The area in the upper right-hand that’s just above the right eyebrow, I believe, was an — the defense in the last trial asked me to put this marking here, and this is an indication of where the bullet impacted on the inside of the skull.

(Emphasis added.) The trial court immediately called counsel and Dr. Greenwald to sidebar, and reminded the witness that she should not refer to the previous trial. The court took Bridges’s motion for a mistrial under advisement and explained the need for the sidebar to the jury by stating that she “just wanted Dr. Greenwald to make sure she keeps her voice up so [the jury] could hear her while she’s over there without the microphone.” Later that day, in chambers, the court ruled:

After considering the motion for a mistrial, I am going to deny it; however, I am more than willing, if defense counsel wishes me to do so, to explain to the jury tomorrow that during this trial they may from time to time hear people refer to previous hearings or previous trials, and that one of the things they should keep in mind is that in order to get ready for a trial of this caliber, we have hearings on various issues of evidence, and so they may from time to time hear witnesses who have previously testified at those kinds of hearings refer to them.
[Mr. Toothaker], do you want to decide now whether you want me to give it or do you want to think about it?

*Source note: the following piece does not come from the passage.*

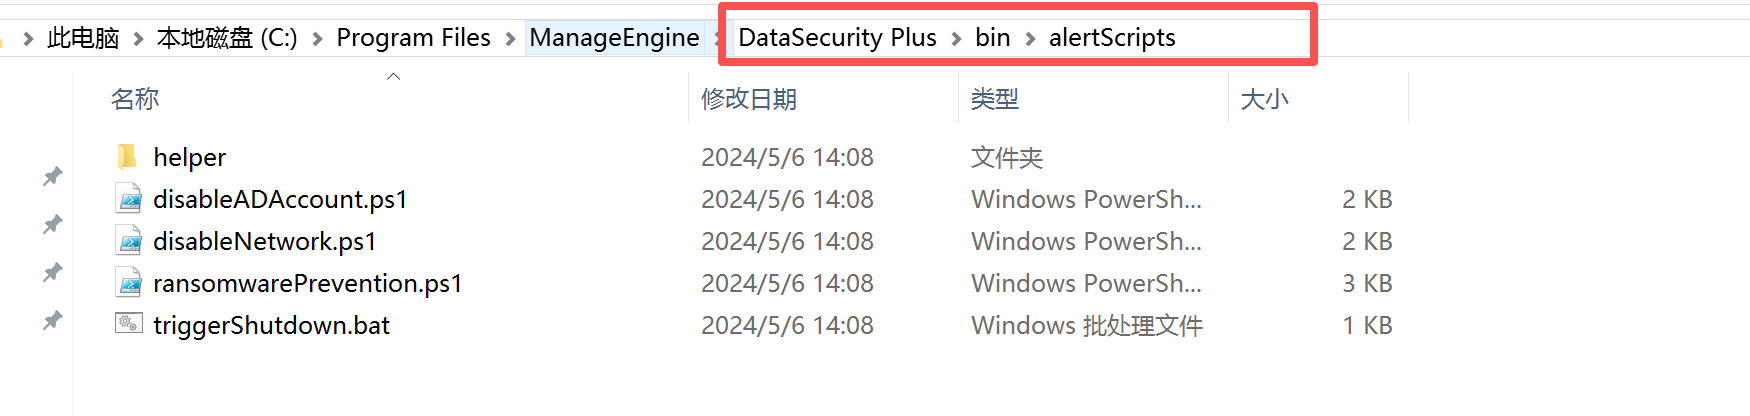The height and width of the screenshot is (416, 1750).
Task: Click the pin icon beside triggerShutdown row
Action: [53, 321]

After saying that the instruction “sounds good,” Bridges’s counsel decided to “let it slide.” Bridges’s counsel did note, regarding an alternate juror:

The guy in the back row — if we can go off the record — well, actually no. The back row, second one in, his eyeballs lit up. You think you were deer in the *858 headlights? It was one of the few things that I was paying attention to.
Well, he — he heard retrial, and he sat right up and he was looking around like, Am I the only one who heard this ...[?] But, you know, he reacted to the comment.

The court noted that it “didn’t notice any reaction, but [was] more than willing to take [counsel’s] word for it, and he’s one of the alternates.”

[¶ 7] After the jury was brought in the next day for trial, the court instructed them as follows:

The other thing is that the attorneys reminded me last night that I forgot to give you some information in the preliminary instructions. As you may know, in most felony cases in Maine there are a number of hearings that precede the actual trial, and from time to time during this trial you may hear witnesses refer to those previous trials or hearings when they testify about something. We’ve had a number of evidentiary issues that we had to clear up before we got to this point, so you may from time to time hear one of the witnesses mention that.

[¶ 8] Later in the trial, Bridges requested that the court instruct the jury as to adequate provocation, see 17-A M.R.S.A. § 201(3), (4) (Supp.2003), contending that the evidence generated the affirmative defense. The court refused to so instruct the jury, stating that “[t]here’s been absolutely no evidence that would generate the defense of adequate provocation.”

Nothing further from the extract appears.